Once they are thrust into the role of Team USA, they get a new addition in the form of Julie "The Cat" Gaffney. She received her nickname from her quick reflexes, and it shows in her performance on the ice. It's displayed over and over that Julie is the better goalie (she ultimately ends up with the goal save that wins the Ducks the title in D2), but Goldberg keeps moseying his way back between the posts. That's a move most coaches would avoid if they wanted to win.

It's pretty clear that the writers didn't know much about Iceland

The antagonists who stand out the strongest in the entire franchise are the Iceland team in D2. For an entire generation, Iceland became a cold, stark source of duck-killing villainy. Any kid looking at Iceland's coach, with his slicked-back hair and evil smirk, will immediately make a direct connection to "bad guy." Older audiences with any worldly sense of culture or geography will be curious about the choice, especially when you consider that the entire country of Iceland is smaller than the state of Minnesota.

The Mighty Ducks' writer Steve Brill stated in an interview with Time that he went with Iceland because most people don't know anything about the country. He told Time, "Russia would be too obvious [...] And the eastern European thing, I felt again it just was a little too dire or political. I was like, 'Iceland, oh my God. People don't quite know much about it. It's got that Nordic mystique. I can make them essentially these blond-haired, blue-eyed menacing villains with funny accents and a weird culture.'" Mission accomplished, Brill. The lack of Icelandic knowledge still shows a bit in the film, though. Some of the players come off sounding Russian. It's obvious that all the "Iceland" actors just dyed their hair blonde and were told to sound Eastern European and intimidating. 

Charlie is a big, mopey baby

While screen time gets spread out among the cast rather well, it is apparent (especially in D3) that the primary protagonist in our heroes' journey is Charlie (played by Joshua Jackson). The good-hearted Minneapolis native is the "heart and soul" of the Ducks. A charming aspect of his character is his singular desire to simply play hockey with his friends ... a desire which becomes overbearing by the end of the trilogy. Charlie grabbed on to the overarching lesson to never change and refused to let go.

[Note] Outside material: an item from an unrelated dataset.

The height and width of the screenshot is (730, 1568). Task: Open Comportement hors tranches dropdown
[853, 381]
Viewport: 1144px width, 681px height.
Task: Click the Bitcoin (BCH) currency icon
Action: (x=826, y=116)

Those of us with kids will probably start to get annoyed with his mood swings. Sure, the movie is about hockey and its purity and all that, but anytime Charlie doesn't get to play hockey — with the coach he wants, wearing the jersey he wants — he becomes a mopey toddler. Each film in the franchise features a moment when Charlie is upset and Bombay has to give in to the whims of his tantrum. You could argue that a majority of The Mighty Ducks is everyone attempting to keep Charlie happy. In the third film, Fulton (Elden Henson) goes so far as to tell Charlie he's not sure if he wants to play hockey for the rest of his life. Charlie looks at Fulton as though he stole his last lollipop. The team eventually caves in and is renamed to the Ducks by the end of D3. That being said, Charlie's motivation consists of wanting to play hockey, and that's what the movie is about, so it works.

Isn't a duck call used to kill ducks?

An inspiring call to arms for The Mighty Ducks is obviously the duck call. The application makes perfect sense on a literal level. Plus, it's just quirky enough get a smile and arrives at the optimal moment for tears of joy. Charlie uses the device to round up the team at the beginning of D2, and Bombay uses it to let the Ducks know that his heart and soul are realigned. There is no more perfect of a rally for the franchise than the duck call ... unless you think about what a duck call is actually used for.

The practical application for the duck call is much more macabre in the real world. The device is used to lure ducks into range so hunters can shoot them and roast their corpses before devouring them for sustenance — hardly a rousing application for a kids' movie. In actuality, the duck call in The Mighty Ducks should serve as a warning to the players to stay away from danger lurking nearby, like Iceland players or parents.